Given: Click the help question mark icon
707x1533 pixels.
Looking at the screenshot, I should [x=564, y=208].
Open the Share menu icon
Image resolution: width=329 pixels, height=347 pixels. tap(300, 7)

⁂

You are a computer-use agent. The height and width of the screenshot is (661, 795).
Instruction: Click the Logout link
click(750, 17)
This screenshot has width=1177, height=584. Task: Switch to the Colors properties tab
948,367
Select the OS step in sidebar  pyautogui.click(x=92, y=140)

⁂

### AIM
Tally the lines of the items above that contain the word "height", matching case exactly. Reply with only the number.

### THE REPLY
3